Contributed By Anthony Maalouf
Constituent Publications, Office of University Communications and Marketing

Villanovans and community members filled the first floor lounge of Falvey Memorial Library to celebrate the opening of the Matthew J. Ryan Center for the Study of Free Institutions and the Public Good on Feb. 21. Named in honor of Villanova alumnus and longtime Pennsylvania state representative Matthew J. Ryan ’54 VSB ’59 VLS, the Center will be based in the Department of Political Science, under the direction of Colleen A. Sheehan, Ph.D., an associate professor of political science.

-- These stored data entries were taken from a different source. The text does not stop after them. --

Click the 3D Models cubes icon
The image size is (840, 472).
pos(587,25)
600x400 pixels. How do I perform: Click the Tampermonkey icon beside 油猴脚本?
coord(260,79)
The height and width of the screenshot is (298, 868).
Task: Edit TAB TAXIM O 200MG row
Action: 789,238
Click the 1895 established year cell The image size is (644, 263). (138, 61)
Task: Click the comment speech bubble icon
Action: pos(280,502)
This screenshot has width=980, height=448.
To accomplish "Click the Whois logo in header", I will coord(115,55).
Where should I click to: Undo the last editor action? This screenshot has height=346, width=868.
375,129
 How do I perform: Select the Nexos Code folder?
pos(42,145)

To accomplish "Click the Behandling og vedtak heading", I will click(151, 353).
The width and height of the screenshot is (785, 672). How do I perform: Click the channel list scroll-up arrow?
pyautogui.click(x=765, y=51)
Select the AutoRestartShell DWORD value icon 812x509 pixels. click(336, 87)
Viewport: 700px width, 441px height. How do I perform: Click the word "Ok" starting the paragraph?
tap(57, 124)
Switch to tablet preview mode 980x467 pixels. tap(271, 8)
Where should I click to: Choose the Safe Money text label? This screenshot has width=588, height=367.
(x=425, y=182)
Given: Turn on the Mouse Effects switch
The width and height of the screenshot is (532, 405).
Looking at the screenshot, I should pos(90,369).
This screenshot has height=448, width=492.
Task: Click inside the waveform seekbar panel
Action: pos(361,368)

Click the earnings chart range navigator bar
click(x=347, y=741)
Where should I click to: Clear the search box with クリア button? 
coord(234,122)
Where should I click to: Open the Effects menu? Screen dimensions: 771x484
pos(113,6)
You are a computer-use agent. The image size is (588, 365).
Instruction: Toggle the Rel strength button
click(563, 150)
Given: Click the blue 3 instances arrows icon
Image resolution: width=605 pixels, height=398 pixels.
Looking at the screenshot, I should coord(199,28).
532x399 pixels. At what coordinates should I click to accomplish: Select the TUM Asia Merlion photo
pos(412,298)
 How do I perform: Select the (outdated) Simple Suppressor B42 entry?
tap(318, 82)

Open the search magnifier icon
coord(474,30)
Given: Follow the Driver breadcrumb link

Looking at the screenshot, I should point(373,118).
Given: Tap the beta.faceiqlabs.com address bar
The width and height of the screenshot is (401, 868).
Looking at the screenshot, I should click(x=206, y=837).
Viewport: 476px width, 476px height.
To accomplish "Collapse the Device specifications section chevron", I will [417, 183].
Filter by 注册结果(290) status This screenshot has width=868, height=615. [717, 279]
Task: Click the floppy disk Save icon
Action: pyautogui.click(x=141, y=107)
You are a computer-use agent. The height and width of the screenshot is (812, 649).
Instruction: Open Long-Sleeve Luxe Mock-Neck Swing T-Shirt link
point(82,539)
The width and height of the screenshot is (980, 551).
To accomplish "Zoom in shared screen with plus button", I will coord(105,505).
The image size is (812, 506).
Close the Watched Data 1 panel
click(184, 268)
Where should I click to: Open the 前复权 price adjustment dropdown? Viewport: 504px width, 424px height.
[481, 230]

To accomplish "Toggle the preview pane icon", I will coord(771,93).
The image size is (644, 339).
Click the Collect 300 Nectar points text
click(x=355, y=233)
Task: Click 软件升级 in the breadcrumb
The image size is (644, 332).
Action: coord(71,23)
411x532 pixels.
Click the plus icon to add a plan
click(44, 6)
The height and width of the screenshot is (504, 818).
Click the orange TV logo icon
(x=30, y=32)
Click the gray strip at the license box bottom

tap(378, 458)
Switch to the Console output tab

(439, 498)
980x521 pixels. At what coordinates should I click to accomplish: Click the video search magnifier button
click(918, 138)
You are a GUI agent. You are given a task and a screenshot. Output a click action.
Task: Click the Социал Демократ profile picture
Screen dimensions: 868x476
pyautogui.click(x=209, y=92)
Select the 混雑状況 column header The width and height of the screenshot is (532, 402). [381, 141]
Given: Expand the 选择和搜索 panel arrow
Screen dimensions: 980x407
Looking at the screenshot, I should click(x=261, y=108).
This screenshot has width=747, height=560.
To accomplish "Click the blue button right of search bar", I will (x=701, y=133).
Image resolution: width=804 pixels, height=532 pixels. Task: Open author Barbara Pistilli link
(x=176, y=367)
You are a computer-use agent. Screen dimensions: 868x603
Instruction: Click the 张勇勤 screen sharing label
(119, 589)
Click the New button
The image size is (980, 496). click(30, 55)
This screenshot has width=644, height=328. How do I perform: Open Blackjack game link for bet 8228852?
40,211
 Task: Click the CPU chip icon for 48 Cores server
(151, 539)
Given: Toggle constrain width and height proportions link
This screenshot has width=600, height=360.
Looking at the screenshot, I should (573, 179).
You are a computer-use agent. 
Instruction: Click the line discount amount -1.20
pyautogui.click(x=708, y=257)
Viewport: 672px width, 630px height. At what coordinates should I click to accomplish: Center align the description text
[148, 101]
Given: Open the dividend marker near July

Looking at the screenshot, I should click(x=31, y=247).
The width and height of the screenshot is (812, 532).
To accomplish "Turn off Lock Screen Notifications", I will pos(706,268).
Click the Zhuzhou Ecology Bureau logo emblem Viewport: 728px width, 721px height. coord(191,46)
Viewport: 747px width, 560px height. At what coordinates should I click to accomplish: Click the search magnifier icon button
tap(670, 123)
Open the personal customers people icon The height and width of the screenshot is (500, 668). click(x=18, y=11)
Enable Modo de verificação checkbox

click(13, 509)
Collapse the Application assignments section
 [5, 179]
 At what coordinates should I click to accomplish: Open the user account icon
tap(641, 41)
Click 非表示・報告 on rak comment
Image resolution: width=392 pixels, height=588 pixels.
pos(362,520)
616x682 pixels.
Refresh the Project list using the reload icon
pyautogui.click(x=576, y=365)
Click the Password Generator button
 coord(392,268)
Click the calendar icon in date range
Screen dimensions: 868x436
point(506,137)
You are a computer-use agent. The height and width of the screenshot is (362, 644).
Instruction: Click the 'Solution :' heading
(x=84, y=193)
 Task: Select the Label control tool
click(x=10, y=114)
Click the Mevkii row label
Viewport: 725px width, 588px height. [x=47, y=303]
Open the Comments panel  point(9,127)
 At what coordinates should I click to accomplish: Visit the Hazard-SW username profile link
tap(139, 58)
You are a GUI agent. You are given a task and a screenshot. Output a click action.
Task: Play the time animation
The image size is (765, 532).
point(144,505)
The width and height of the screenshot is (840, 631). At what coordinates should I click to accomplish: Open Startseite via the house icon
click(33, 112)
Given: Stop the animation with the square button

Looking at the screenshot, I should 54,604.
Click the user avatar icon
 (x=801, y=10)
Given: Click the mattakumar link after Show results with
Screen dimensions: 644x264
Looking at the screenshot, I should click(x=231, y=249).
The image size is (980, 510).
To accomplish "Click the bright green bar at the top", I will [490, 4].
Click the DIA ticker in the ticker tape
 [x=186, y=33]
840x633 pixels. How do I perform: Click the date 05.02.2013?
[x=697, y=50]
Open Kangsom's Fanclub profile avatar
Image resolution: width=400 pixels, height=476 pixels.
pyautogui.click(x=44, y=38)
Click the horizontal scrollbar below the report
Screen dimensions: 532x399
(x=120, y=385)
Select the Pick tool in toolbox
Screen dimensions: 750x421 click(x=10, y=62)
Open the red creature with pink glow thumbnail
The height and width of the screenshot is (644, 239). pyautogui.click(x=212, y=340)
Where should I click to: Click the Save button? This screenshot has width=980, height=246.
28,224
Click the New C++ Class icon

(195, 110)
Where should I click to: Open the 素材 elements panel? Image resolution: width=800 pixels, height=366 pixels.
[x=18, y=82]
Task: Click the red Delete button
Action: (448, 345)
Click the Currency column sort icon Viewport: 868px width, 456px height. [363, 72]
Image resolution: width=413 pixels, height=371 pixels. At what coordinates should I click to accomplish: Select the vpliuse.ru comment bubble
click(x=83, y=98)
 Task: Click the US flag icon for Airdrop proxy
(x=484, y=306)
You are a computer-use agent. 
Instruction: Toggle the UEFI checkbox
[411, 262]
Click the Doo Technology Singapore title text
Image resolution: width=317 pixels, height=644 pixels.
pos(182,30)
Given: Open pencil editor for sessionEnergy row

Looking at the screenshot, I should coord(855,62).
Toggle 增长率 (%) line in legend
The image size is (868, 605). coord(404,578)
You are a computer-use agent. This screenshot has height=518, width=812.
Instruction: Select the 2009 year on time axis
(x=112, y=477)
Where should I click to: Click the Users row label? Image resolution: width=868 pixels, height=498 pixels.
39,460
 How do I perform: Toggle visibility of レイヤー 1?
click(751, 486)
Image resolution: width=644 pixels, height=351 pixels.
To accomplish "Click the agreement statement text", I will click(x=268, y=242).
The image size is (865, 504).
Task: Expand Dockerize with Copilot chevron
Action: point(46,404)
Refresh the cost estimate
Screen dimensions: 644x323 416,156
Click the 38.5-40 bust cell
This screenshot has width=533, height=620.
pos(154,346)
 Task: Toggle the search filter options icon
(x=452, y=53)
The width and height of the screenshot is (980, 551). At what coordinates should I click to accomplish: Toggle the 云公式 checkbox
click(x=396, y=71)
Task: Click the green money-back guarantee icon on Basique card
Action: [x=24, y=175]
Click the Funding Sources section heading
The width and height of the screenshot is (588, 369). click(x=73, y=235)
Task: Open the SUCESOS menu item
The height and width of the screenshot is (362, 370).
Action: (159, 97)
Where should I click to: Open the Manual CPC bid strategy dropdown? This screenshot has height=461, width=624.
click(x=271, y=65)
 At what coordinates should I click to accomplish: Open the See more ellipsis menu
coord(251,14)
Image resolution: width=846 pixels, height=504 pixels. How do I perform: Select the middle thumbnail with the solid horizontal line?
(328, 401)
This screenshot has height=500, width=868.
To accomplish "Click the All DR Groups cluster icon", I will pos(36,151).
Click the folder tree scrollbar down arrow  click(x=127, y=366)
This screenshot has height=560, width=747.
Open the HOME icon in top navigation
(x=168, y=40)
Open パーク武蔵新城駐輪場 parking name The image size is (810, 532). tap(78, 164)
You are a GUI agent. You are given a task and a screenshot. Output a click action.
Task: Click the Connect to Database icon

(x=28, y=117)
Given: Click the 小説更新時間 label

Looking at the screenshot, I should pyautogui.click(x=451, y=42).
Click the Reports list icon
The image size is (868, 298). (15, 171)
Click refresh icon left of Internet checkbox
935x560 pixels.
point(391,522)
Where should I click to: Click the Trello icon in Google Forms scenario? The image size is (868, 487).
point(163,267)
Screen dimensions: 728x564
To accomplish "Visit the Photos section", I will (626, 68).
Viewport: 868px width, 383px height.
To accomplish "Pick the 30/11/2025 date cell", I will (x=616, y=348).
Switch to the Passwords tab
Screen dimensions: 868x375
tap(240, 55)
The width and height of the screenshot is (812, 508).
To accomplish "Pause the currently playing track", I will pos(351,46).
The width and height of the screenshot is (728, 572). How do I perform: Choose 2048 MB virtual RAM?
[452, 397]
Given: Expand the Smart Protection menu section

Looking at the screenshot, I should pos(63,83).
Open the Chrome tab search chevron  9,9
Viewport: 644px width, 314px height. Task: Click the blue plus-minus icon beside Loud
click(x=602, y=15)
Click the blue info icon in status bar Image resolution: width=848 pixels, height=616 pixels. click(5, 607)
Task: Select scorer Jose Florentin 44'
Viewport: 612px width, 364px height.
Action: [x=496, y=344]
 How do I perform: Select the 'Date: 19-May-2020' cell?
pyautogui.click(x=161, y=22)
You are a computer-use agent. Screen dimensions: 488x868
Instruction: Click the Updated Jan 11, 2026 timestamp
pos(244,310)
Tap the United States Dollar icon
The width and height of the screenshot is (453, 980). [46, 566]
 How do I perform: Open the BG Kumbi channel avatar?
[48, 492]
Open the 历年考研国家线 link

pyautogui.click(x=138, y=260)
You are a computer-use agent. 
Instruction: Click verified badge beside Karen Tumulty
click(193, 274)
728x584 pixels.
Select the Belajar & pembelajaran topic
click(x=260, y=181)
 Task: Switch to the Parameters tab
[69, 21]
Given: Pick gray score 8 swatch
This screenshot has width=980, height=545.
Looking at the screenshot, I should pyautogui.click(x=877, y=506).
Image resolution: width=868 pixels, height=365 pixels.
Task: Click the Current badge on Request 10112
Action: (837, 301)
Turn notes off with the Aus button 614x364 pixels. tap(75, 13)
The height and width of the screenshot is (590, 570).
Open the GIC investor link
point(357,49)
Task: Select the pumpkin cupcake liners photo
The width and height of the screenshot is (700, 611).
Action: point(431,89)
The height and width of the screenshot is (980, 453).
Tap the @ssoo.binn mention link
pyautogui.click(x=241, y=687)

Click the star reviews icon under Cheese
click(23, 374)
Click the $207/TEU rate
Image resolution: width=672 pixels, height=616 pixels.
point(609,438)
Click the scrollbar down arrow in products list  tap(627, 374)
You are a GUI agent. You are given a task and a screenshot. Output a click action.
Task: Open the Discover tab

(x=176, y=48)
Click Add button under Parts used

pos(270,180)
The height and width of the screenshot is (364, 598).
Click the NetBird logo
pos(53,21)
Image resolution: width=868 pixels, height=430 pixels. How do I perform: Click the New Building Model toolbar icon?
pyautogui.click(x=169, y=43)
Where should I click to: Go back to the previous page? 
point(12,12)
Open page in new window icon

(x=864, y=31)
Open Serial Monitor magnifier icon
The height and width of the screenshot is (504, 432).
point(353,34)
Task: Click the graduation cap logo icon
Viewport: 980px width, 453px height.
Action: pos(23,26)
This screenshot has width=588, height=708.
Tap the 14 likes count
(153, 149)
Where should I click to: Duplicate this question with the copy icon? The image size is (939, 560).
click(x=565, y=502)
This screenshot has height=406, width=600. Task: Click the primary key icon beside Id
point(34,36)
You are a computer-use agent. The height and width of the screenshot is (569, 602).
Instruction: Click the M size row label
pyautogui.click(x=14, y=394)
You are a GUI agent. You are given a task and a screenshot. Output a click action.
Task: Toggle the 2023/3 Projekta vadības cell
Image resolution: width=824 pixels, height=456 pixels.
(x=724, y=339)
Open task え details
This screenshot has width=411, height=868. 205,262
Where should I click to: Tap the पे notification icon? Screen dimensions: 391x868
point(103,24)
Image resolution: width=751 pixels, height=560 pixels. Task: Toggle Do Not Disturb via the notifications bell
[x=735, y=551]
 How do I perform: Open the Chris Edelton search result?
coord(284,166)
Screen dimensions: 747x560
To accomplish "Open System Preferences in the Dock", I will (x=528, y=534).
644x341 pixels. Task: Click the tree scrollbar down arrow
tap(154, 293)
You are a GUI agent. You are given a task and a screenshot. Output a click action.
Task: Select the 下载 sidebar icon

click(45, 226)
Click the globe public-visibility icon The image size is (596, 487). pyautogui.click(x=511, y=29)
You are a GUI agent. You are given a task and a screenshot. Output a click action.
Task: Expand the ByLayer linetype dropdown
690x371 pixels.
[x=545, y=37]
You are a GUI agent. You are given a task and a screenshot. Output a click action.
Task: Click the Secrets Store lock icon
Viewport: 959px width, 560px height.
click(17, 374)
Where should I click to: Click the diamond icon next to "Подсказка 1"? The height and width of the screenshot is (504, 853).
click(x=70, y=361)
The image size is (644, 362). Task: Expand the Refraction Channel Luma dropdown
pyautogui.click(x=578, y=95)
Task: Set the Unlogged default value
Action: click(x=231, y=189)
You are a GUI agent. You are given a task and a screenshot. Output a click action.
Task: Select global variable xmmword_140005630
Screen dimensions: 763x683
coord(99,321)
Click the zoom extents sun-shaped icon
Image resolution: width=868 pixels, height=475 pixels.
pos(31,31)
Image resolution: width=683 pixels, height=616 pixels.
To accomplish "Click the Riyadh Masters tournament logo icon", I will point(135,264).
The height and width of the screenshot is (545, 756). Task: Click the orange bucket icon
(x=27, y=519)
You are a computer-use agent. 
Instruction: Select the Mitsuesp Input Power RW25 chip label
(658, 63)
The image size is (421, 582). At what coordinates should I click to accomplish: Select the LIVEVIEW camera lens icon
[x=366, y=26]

Ryan served 40 years in the Pennsylvania House of Representatives. During his long tenure, Ryan held different leadership positions in the Republican caucus. The House elected him Speaker of the House, a position he held for a term in 1981 to 1983 and again from January 1995 to his death in March 2003. As an elder politician, Ryan believed that a strong educational background in civics was essential to the integrity of the democracy we live in. The Ryan Center at Villanova will provide that civic education for students, faculty, elected officials, and community members.

Sheehan, a former state representative who knew Ryan, welcomed the crowd.

“Matt was a beloved statesman, respected by both sides of the isle. He had a true sense of honor and remained committed to civics,” Sheehan said. Also speaking was the honorable Patricia H. Jenkins ’84 LLM, judge of the Delaware County Court of Common Pleas and Ryan’s widow, who thanked Villanova and all those who played a role in bringing the center together.

The opening of the center began with its first sponsored lecture from Dante Scala, Ph.D., ’93 A&S, an associate professor of political science at the University of New Hampshire. Scala received a bachelor’s degree in political science and honors in 1993 at Villanova before earning a master’s degree and a doctorate from the University of Chicago in 1993 and 2000, respectively. A specialist in presidential politics, he authored Stormy Weather: The New Hampshire Primary and Presidential Politics in 2004.

Speaking on the topic of the 2008 presidential election, he focused on the ongoing race in the Democratic Party between Senators Hillary Clinton and Barack Obama.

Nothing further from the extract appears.